Stored data entries:

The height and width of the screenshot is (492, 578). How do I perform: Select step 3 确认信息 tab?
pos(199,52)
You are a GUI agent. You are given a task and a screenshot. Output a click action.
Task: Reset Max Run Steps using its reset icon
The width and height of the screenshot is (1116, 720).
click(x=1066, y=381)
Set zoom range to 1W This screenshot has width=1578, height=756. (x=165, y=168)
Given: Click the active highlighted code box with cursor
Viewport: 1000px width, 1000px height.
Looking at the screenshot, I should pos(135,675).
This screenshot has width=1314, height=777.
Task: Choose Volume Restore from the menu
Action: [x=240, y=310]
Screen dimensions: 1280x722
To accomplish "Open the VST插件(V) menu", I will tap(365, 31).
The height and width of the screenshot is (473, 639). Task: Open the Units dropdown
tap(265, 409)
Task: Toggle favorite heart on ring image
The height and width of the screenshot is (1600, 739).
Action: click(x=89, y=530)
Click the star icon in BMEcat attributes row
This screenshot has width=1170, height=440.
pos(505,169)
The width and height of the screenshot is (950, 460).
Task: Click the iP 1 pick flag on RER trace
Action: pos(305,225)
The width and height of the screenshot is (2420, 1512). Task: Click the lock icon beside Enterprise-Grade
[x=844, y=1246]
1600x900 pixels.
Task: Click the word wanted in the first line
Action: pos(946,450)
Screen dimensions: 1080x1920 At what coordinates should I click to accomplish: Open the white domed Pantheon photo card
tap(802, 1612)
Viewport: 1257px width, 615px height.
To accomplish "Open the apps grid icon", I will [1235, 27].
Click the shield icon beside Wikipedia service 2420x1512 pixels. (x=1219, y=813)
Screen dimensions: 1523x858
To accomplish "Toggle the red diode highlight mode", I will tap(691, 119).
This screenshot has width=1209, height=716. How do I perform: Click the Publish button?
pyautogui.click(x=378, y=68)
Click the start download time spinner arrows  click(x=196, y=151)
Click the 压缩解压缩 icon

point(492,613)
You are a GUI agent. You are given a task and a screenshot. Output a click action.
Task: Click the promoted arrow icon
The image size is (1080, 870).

* [TASK TO CARRY OUT]: Print the entries exactly.

* [RESPONSE BOX]:
The height and width of the screenshot is (492, 578). How do I perform: Select step 3 确认信息 tab?
pos(199,52)
You are a GUI agent. You are given a task and a screenshot. Output a click action.
Task: Reset Max Run Steps using its reset icon
The width and height of the screenshot is (1116, 720).
click(x=1066, y=381)
Set zoom range to 1W This screenshot has width=1578, height=756. (x=165, y=168)
Given: Click the active highlighted code box with cursor
Viewport: 1000px width, 1000px height.
Looking at the screenshot, I should pos(135,675).
This screenshot has width=1314, height=777.
Task: Choose Volume Restore from the menu
Action: [x=240, y=310]
Screen dimensions: 1280x722
To accomplish "Open the VST插件(V) menu", I will tap(365, 31).
The height and width of the screenshot is (473, 639). Task: Open the Units dropdown
tap(265, 409)
Task: Toggle favorite heart on ring image
The height and width of the screenshot is (1600, 739).
Action: click(x=89, y=530)
Click the star icon in BMEcat attributes row
This screenshot has width=1170, height=440.
pos(505,169)
The width and height of the screenshot is (950, 460).
Task: Click the iP 1 pick flag on RER trace
Action: pos(305,225)
The width and height of the screenshot is (2420, 1512). Task: Click the lock icon beside Enterprise-Grade
[x=844, y=1246]
1600x900 pixels.
Task: Click the word wanted in the first line
Action: pos(946,450)
Screen dimensions: 1080x1920 At what coordinates should I click to accomplish: Open the white domed Pantheon photo card
tap(802, 1612)
Viewport: 1257px width, 615px height.
To accomplish "Open the apps grid icon", I will [1235, 27].
Click the shield icon beside Wikipedia service 2420x1512 pixels. (x=1219, y=813)
Screen dimensions: 1523x858
To accomplish "Toggle the red diode highlight mode", I will tap(691, 119).
This screenshot has width=1209, height=716. How do I perform: Click the Publish button?
pyautogui.click(x=378, y=68)
Click the start download time spinner arrows  click(x=196, y=151)
Click the 压缩解压缩 icon

point(492,613)
You are a GUI agent. You are given a task and a screenshot. Output a click action.
Task: Click the promoted arrow icon
The image size is (1080, 870).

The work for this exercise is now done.